In an emotional interview with Linda Ikeji TV, Singer Jodie shares the joys and challenges of raising her son, Chinua.
I’m happy to be alive. When I was having my baby, I thought I was going to die at a point. Remembering the day I had my baby, it was chaotic and interesting. I was in this emergency CS and at a point when I was induced, I asked my husband if my son was okay because at that point, I was like, ‘God, if I’m going to die now, let me know if my baby is fine.’ I barely knew what was happening.
After then, I slipped into unconciousness and I felt like I was in an empty space. In that void, it was like me, myself and I. And I was like, at this point, it was either I was going forward or backward. It was like I was either going back to the life I know or leaving.
Then I started remembering the christian songs that I wrote and have not released. The summary of everything is that I’m happy I’m alive.
How the motherhood experience has shaped her
I’m learning about myself. I’m learning to love myself much more. I love my son and my boy is unique. I’m saying this not for sympathy but because some mothers find themselves in my shoes. The labour thing affected my son and he didn’t cry for nine hours on the first day.
Eventually, thank God he cried. He was admitted and doctors said different things about him. We finally got home and weeks later we started noticing depression in his head. We went to the hospital and did different kinds of scan and test.
Eventually, he was diagnosed with Lissencephaly and cerebral palsy. Lissencephaly is a rare brain disorder, cerebral palsy is the popular one and the doctor said, ‘there is no cure, manage it. We are so sorry.’
At a point, some doctors would say, ‘my dear, just leave this baby with your mother because you will run crazy.’ When I was told to leave my child for whoever, I wasn’t trying to be a super mom but at the same time, I didn’t know how to cope initially with all that news.

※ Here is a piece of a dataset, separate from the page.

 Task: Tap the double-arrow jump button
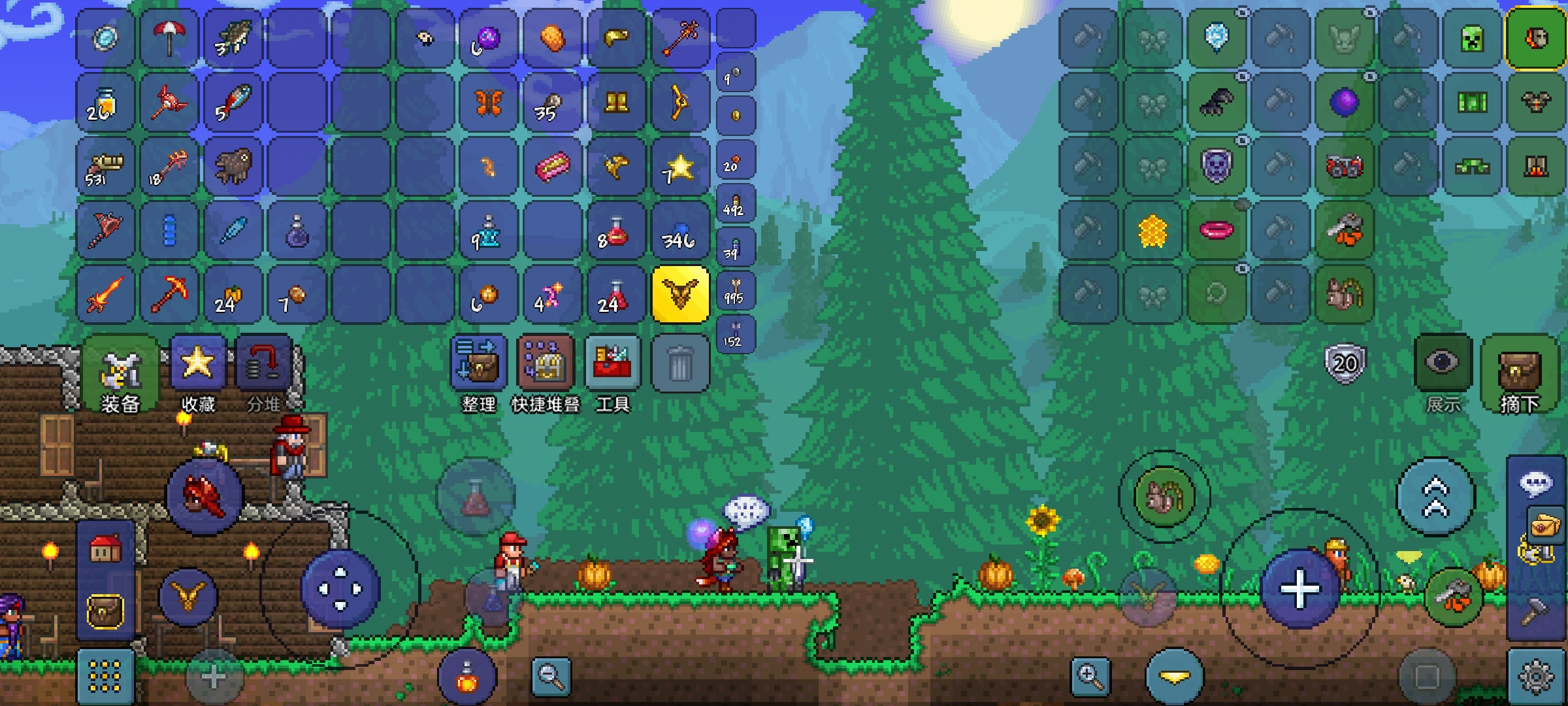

They’ll tell you, your child may not walk, he may not talk, he may die before he’s two years old. And they are telling you with more certainty than not and at the end of the day, they’ll say, there’s nothing prayer cannot do.
Then, you’ll hear people say, don’t take him out, don’t let people see him, don’t snap him pictures because he’s ‘special.’
I snap my child, his skull shape is not what people call perfect but it’s the most perfect I have ever seen. I take him out when I want to, when I can, his cry is a perfect one, the way he does is the perfect one. Im saying this because of mothers who have special kids, be proud of your child.
And sometimes, we don’t know why certain things happen. Be proud of your child, take your child out, spend money on the child if you have the money, if you don’t have the money, work and pray that God blesses you because its much more expensive taking care of a special child than an average child.
Being a mother to that special by has made me less afraid and willing to live.